Celebrating ingenuity and creativity on World IP Day

By Maria Nichol

Being responsible for the intellectual property (IP) in a biotech is no small task, not least since our goal is to uncover new disease processes and develop new and innovative molecules which can address these.  Our research team is dedicated to identifying new ways of doing all this. If I were to summarize what I do together with my team, I would say our job is to protect the ingenuity and creativity of our scientists. By protecting their innovation, we’re creating a foundation that help us grow as a company and give us the resources, financial and human, to keep pushing down scientific barriers.

Particularly in the era of the Coronavirus pandemic, there is a lot of debate around the ethics of protecting IP for commercial purposes and the impact that has on making therapeutic innovation available to the greatest number of people, fast. I’m afraid to say it is not as black and white as the discussion may suggest. Access to medicines relies on many stars aligning and we, as industry, only control a very small part of the sky. Patenting biotechnology is a matter of great complexity and the exclusivity that we are able to obtain is limited to the innovation that we contribute – typically our novel molecules and their uses. 

In fact, one cannot patent anything considered to be a scientific discovery, for instance identifying how a gene interacts in a disease process is considered a ‘natural process’ and is excluded from patentability.
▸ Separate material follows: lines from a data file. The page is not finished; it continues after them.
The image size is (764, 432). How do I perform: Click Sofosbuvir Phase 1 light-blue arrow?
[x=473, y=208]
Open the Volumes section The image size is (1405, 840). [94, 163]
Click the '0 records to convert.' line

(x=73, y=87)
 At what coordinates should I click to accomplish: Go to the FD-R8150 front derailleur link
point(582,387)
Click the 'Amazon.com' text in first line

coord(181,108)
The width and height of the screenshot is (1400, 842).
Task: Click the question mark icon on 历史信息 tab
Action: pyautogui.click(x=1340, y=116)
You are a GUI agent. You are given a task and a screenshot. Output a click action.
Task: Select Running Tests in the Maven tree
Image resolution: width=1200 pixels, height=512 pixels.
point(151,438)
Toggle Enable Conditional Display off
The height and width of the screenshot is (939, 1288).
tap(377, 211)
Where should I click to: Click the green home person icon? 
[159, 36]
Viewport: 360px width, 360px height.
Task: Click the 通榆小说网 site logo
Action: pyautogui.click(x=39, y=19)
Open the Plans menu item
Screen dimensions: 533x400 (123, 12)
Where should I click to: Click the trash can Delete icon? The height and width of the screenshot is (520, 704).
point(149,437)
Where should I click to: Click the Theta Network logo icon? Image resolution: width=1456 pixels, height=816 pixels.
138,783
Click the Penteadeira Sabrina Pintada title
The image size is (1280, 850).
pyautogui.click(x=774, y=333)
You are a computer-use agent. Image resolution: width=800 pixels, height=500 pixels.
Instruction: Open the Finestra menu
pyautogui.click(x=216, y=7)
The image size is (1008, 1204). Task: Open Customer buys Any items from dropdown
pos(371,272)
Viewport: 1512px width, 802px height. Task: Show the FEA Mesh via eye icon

This whole interaction between scientific discoveries and application of scientific knowledge to inventions has formed the basis of complex litigation for many years – a particular example can be considered around the non-invasive pre-natal testing technology, where despite it being acknowledged that the scientific contribution was significant, at least in the US, it was considered to be a natural law and not eligible for patent protection.  This may be an example from a more distant field, but a large part of what our scientists do – they discover new science every day. And, the majority of these discoveries contribute to advancing scientific knowledge in a universal way. By publishing our findings – and ensuring these are made available to all through our Open Access policy – we are a proud contributor of the global scientific ecosystem.

Those discoveries form the basis of our drug discovery process, whereby we apply our expertise to develop  molecules so that they interact in a certain way with the disease targets we have previously identified, and then, drawing on years of scientific experience, we can optimize these molecules, in the end bringing new drugs to people suffering from serious diseases. When we identified the role of the JAK1 pathway in inflammatory diseases, it kick started years of further research and work into how we would turn this scientific finding into a new molecule that can help address debilitating diseases such as rheumatoid arthritis or ulcerative colitis.

Of course, like any research institute, be it public or private, we need to fund our research activity and ensure we can continue to fund it in a sustainable manner, over the long run. Add to that the complexities of bringing new drugs to patients, where we are bound by strict regulatory processes, and have to incur significant costs from all the studies and clinical trials that are required to ensure the drugs are safe and well tolerated, and you get to a very big number quickly.

I referred to the ingenuity and creativity of our teams, and I believe the identification of our Toledo research program, presented last October, perfectly exemplifies this.  Our scientists have uncovered a new target class, the salt-inducible kinases, and developed new molecules that act as a potential master switch. This has the potential to restore the immune balance, typically out of control in auto-immune diseases, and is potentially differentiated from existing therapies.

To continue to raise the bar and help our teams deliver scientific and medical breakthroughs, it is essential that we maintain certainty and visibility over how innovation is valued and rewarded, which includes but is not limited to how we protect our intellectual property.